Quanto è importante una buona reputazione online? Al giorno d’oggi gli strumenti digitali ci mettono in costante contatto con persone vicine e lontane. Sapersi muovere al loro interno richiede un approccio professionale e che sappia trasmettere valore. Ce ne parla Sonia Milan, digital trainer e consulente di marketing e comunicazione di Opinity.

Ciao Sonia, piacere di conoscerti e benvenuta nel nostro blog. Raccontaci un po’ chi sei e cosa fai.

Sono una consulente di comunicazione digitale, nonché formatrice in ambito digital. Seguo le aziende e i personaggi famosi (soprattutto legati al mondo del cinema) nella loro presenza online, per far sì che sia efficace e produttiva.

Quali sono le difficoltà di questo lavoro oggi?

Innanzitutto è un lavoro che richiede competenze davvero vaste. Nella gestione della presenza e della reputazione online entrano in gioco numerosissimi fattori, ed è necessario conoscerli tutti e bene. Inoltre, il mondo digital subisce cambiamenti repentini in tempi brevissimi: ciò che andava bene solo pochi mesi fa, oggi è da ripensare e modificare. Si passa quasi più tempo ad aggiornarsi che a lavorare.

E quali invece gli aspetti che ti fanno innamorare di quello che fai?

Non so se ci sono aspetti particolari di questo lavoro che me ne fanno innamorare: l’unico credo sia la passione. Mi piace quello che faccio, mi piace pasticciare con la tecnologia e con le parole, e combinare queste due passioni per renderle un’attività utile a qualcuno fa di me una persona felice del proprio lavoro.

Andiamo al punto: reputazione online. Che cosa significa e perché è importante per un’azienda, o per un imprenditore, non sottovalutare questo fattore?

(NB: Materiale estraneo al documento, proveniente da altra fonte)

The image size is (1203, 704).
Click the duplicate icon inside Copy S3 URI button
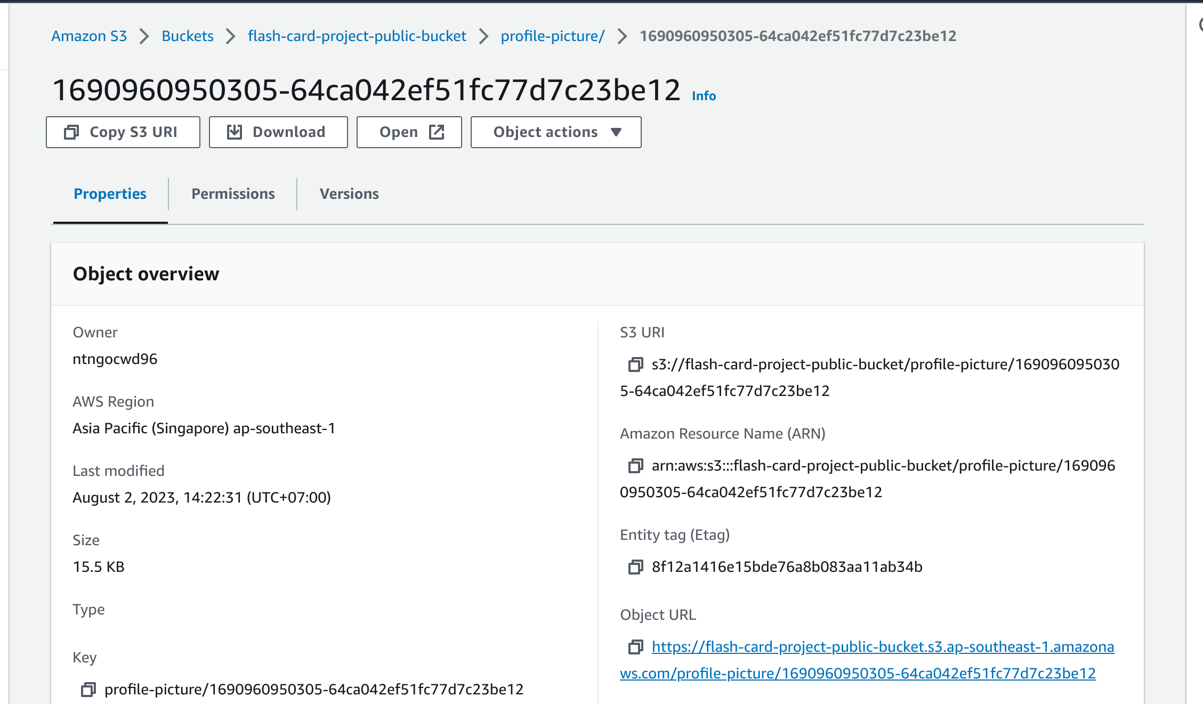72,132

La tecnologia e internet hanno cambiato significativamente il modo in cui effettuiamo i nostri consumi. Prima di un acquisto, prima di scegliere un collaboratore, un socio, un fornitore di beni o servizi, diamo tutti una sbirciata online, cercando rassicurazioni e conferme alle nostre impressioni. Quello che “si dice online” di qualcuno influenza la nostra opinione e le nostre scelte di acquisto. Chiunque dovrebbe preoccuparsi di avere una buona reputazione online, anche per contrastare le attività di alcuni concorrenti che, invece di puntare sulla bontà dei loro prodotti o servizi, usano il web per gettare discredito sulle altre aziende. Si tratta di un fenomeno in continua espansione del quale ormai non possiamo più evitare di occuparci.

Qual è l’errore più grave che si possa commettere sui social o in una strategia di comunicazione digitale?

Dimenticarsi che tutto ciò che si pubblica è visibile a chiunque e che le attività online, per la loro stessa natura, vengono amplificate fino a diventare incontrollabili. Sono da evitare, quindi, i toni polemici, le risposte brusche, gli atteggiamenti scostanti. Tutti questi atteggiamenti negativi rimarranno sulla rete per sempre (non serve cancellarli dopo aver capito di aver commesso un errore: qualcuno avrà già fatto uno screenshot dei vostri post e li riproporrà in altre sedi) e mineranno per sempre la reputazione di un’azienda o di un professionista.

Piccola curiosità: qual è il tuo social preferito e perché?

Sono molto legata a Facebook, perché mi permette di essere un po’ più “prolissa” rispetto agli altri social. Amo le parole più delle immagini, quindi su Facebook mi sento a casa.

Storytelling: oltre ad essere un termine troppo abusato, c’è molto di più. Vuoi farci un po’ di chiarezza?

Lo storytelling è una tecnica di comunicazione vecchia come l’uomo. Ma proprio per questo ha delle modalità di esecuzione ben codificate: se non le si rispetta non si può parlarne. Nello specifico, esso è la capacità di raccontare un prodotto, un’azienda, una persona sfruttando la narrazione. Questa deve riuscire ad agire su alcune leve emotive (soprattutto le paure, i timori delle persone) riuscendo a farle emozionare. E come è possibile riuscire ad emozionare qualcuno? Grazie all’immedesimazione. Ecco perché una narrazione costruita con la pratica dello storytelling non ha mai come protagonista un prodotto o un’azienda, ma sempre una o più persone nelle quali il pubblico può identificarsi.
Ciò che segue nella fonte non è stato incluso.